■ **PROBLEMS**
a) Reproduce the passage of the text on school lessons about Nazi Germany between "Basically, all history" and "involves the US.", inclusive.
b) For each statement, say yes or no according to the text on school lessons about Nazi Germany, and quote the words of the text that decide it. (i) One writer spent half of a school year in Texas learning Texas history. (ii) One writer's eighth-grade English teacher was in his fifties. (iii) One writer learned about the Weimar Republic in high school.

■ **TEXT EXCERPT**
****************************************

In the mid-70s, in middle school (8th grade), we were taught all about the holocaust-which I remember because of the pictures and movies. I don’t remember what we were taught about the war itself, I’m sure it was covered. I didn’t realize it then, but many of my teachers grew up during, or were adults during WWII, simply based on how old they were. My English teacher that year was 70+, and he told combat stories in class.
Those guys are older than me but the extent of my education on the matter was basically that Germany was experiencing a lot of poverty and inflation and stuff until Hitler came along and stole everyone’s hearts with his charisma
WWII, and actually the entire 20th century except for some civil rights stuff, was actually hardly covered in history class at all. But boy oh boy did we cover our Revolutionary War about 8 times over, and our Civil War like 5 times over. Most of my knowledge about WWII comes from family members and the History Channel (back when it was about history)
In Texas, we spent a semester (half the school year) learning Texas history, and the other half the year learning World History. This was during the start of “No Child Left Behind”, so it was basically “memorize the answers to the test”, instead of “actually learn the material”…
Can’t tell if you only want answers from Americans in 40-50s, but I’ll offer mine anyway lol
I was raised upper middle class, and homeschooled until a private school my parents agreed with opened nearby. I learned about nazi Germany only in the sense that was wrong to punish people for what they looked like, what race they were, and what professions they had. Very little was said about the people who were punished for helping Jewish people, and nothing was said about how the typical citizen was treated. I was taken to a traveling Holocaust exhibit and told to never be racist because of the human lives lost.
You could say I was raised to think authoritarianism was correct, especially because “democracy allows stupid people to have a voice”. I was not allowed friends from other races or social classes as far as my parents could help. So I was taught “don’t be racist”, but at the same time was very strictly told I couldn’t have anything in common with anyone else that didn’t look and live like me.
That changed a bit when I met my best friend in high school, they are a first generation immigrant. I remember later, as 19 or 20 year old, I took a quiz on my preferred government type and was fucking floored when it said I was a fascist. My dad moonlighted for an enforcement agency for much of my life, so I guess I learned some fucked up things that way, but still it was a shock.
Anyway, I have had to do a lot of introspection and self education, and I’ll never be done learning and growing. I’m not a billionaire, so I’ve probably been a bit successful with that
Plenty here are answering your question more directly so I’m going to answer it in a different way. I’m a 40 year old American by the way.
While we all would have learned about Nazi Germany and the rise of the Third Reich in school the depth will vary by state and type of schooling (public vs. private).
The most important thing, however, is to remember that it would have been taught from an American-centric perspective. For example, there wouldn’t have been much detail covered in all likelihood prior to WWII with the depth increasing greatly to its highest point where the US became involved in the war.
Basically, all history in US primary education is is essentially US history. It’ll cover global events in general terms but really only goes into detail when it involves the US.
Average? Probably very little. I was in a decent school, and all I remember was a brief overview of the hyperinflation and reparations that led to rearrangements of german life. Like others, we read about the overall picture during the war, with a focus on holocaust victims.
I didn’t learn about the weimar republic until after college, and that was only found out about through casual browsing and mentions from others. The specific chain of events giving hitler his power were barely mentioned in formal education. I remember reading a short summary (maybe a diary entry?) of a first-hand account of the night of broken glass.

****************************************

■ **ENTRIES SHOWN**
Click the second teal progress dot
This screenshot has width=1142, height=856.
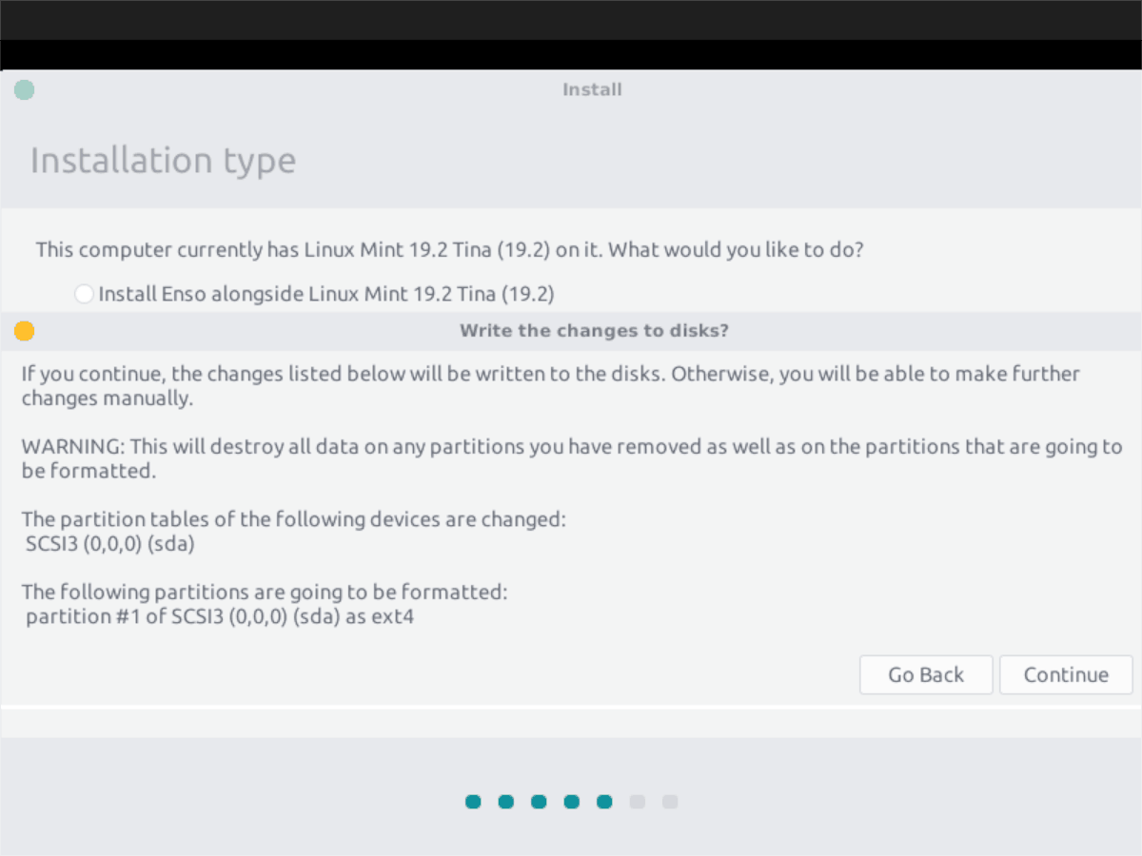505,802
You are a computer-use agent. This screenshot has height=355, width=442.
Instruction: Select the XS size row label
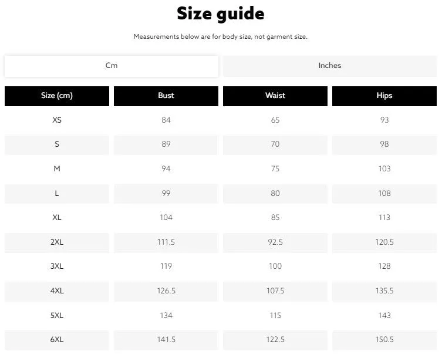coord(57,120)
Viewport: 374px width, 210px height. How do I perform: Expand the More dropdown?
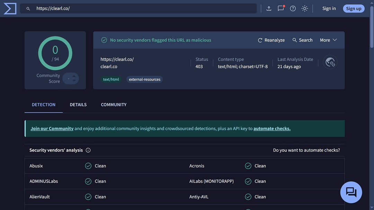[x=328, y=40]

****************************************

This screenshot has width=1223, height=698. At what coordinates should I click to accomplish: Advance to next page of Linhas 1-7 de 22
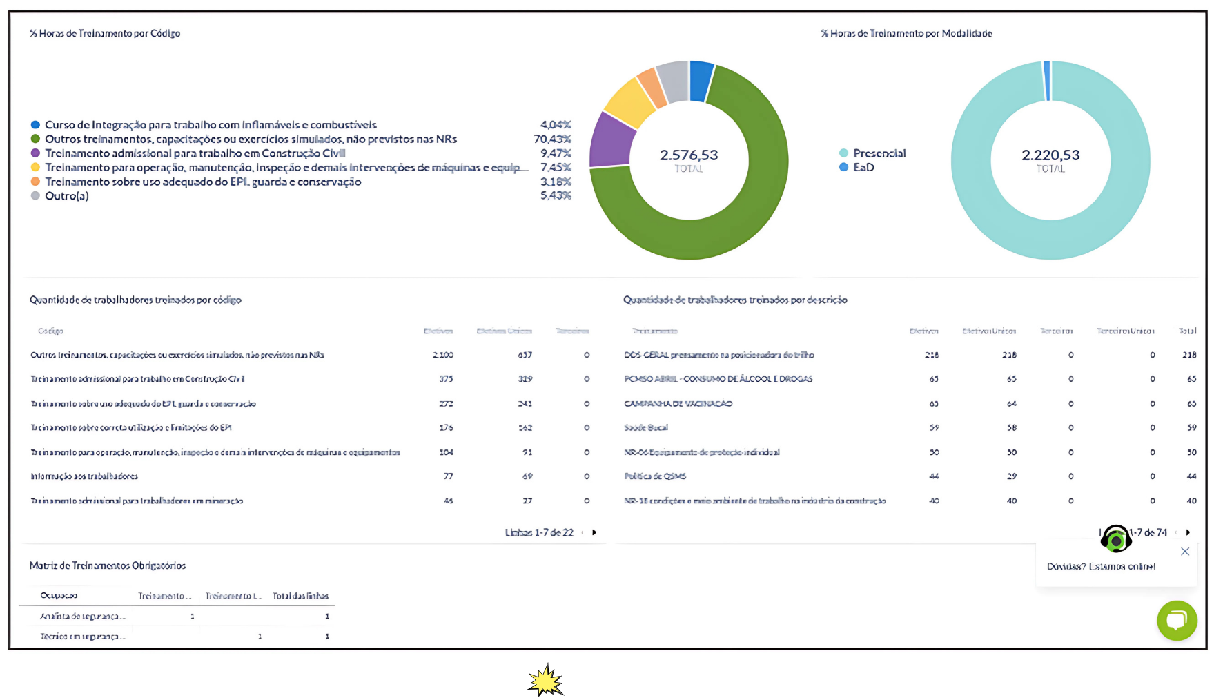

****************************************

■ **RESULTS FOR THE EXERCISE**
a)
Basically, all history in US primary education is is essentially US history. It’ll cover global events in general terms but really only goes into detail when it involves the US.

b)
(i) Yes: "we spent a semester (half the school year) learning Texas history"
(ii) No: "My English teacher that year was 70+"
(iii) No: "I didn’t learn about the weimar republic until after college"